Es cierto que recuperaremos el número de plazas convocadas en los años de bonanza, con la excepción de esos disparates de cinco o seis mil que tanto daño han hecho a la selección. Eso, creo que no lo volveremos a ver a medio plazo, pero si retomaremos unas convocatorias anuales accesibles. La previsión de la convocatoria para este año 2016 es de 2.600 plazas si los avatares políticos no lo impiden, pero no debemos engañarnos. La herencia de los años de sequía junto con el aumento del requerimiento del nivel de estudios para el acceso, han dado como resultado, que todos aquellos que nos dedicamos a la preparación de opositores, modifiquemos nuestra mentalidad y nos adaptemos a los cambios. Esta adaptación implica, si queremos ser honestos con nuestros alumnos, una mejora continua de los instrumentos que utilizamos para preparar la oposición. El uso masivo de las TICs encarnado en plataformas educativas vía internet que contendrán nuestros materiales actualizados al minuto, los vídeos de las clases en tiempo real y los módulos de simulacros de exámenes ya son una realidad, pero, al menos en un futuro próximo, no conseguirán sustituir la clase directa y presencial, lo que obliga a los preparadores a incrementar su nivel de conocimientos y sobre todo a la flexibilidad, flexibilidad para incorporarnos a las nuevas tecnologías y para asumir un reciclaje permanente.

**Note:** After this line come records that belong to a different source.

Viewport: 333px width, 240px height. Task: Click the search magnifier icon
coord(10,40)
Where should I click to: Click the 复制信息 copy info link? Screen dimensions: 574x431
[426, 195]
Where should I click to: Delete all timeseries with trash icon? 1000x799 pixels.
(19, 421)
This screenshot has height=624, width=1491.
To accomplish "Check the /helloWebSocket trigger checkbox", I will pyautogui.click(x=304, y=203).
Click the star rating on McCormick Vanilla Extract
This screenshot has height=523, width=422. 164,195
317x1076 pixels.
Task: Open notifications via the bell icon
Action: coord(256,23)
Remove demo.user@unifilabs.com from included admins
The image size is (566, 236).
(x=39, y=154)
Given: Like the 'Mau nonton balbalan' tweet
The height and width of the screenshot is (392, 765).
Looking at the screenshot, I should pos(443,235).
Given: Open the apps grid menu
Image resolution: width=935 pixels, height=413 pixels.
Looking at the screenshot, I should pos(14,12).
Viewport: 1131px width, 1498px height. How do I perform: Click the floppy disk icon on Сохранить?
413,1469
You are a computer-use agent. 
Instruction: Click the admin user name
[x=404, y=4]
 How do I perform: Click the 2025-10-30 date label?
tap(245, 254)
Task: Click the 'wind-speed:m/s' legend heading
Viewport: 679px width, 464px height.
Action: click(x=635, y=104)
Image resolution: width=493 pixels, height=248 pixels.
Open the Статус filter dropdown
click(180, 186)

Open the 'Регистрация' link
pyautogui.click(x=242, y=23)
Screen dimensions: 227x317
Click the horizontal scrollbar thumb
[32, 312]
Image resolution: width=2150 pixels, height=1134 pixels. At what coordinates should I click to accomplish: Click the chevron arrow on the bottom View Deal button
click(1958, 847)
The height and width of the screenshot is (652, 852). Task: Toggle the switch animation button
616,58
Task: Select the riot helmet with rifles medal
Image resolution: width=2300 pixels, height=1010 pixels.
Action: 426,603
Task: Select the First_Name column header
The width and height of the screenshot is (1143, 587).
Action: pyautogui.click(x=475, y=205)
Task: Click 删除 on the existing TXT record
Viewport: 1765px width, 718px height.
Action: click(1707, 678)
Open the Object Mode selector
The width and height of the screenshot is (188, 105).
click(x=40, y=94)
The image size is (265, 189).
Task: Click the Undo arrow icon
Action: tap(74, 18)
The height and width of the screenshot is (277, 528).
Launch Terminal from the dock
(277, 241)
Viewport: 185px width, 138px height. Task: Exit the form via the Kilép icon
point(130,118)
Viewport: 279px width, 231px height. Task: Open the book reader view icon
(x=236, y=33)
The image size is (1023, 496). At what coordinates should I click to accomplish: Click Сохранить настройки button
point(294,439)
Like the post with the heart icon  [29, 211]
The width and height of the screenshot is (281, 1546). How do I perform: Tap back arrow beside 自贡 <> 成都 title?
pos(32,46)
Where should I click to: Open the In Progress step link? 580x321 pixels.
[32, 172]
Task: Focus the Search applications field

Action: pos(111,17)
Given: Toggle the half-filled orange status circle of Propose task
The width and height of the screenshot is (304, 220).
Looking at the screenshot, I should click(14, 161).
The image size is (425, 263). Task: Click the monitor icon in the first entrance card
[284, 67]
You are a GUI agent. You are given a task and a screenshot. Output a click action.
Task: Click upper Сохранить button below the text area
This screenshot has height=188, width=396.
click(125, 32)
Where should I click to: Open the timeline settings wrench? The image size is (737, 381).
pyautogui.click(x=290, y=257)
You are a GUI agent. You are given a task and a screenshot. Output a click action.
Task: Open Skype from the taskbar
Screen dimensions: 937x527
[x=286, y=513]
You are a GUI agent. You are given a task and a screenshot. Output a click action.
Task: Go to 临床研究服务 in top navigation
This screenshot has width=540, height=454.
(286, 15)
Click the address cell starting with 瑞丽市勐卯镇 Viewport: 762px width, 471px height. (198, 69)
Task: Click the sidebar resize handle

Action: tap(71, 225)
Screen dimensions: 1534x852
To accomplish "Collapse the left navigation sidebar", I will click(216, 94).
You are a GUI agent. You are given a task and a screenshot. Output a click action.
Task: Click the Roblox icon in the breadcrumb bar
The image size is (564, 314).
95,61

Tal y como se plantea la situación, a los futuros opositores se les exigirá una dedicación completa, con cambios en su vida personal y familiar que implicarán duros sacrificios y en algunos casos sufrimiento sicológico, todo ello derivado de un sistema de selección decimonónico que basa los resultados en la memorización. En fin, un disparate en pleno siglo 21, pero que, al menos tiene una ventaja, solamente debemos dedicarle tiempo, eso si, mucho tiempo, horas y horas que pondrán a prueba nuestro equilibrio pero que finalmente se materializarán en la satisfacción del objetivo cumplido, que no es ni mas ni menos que garantizar nuestro futuro profesional.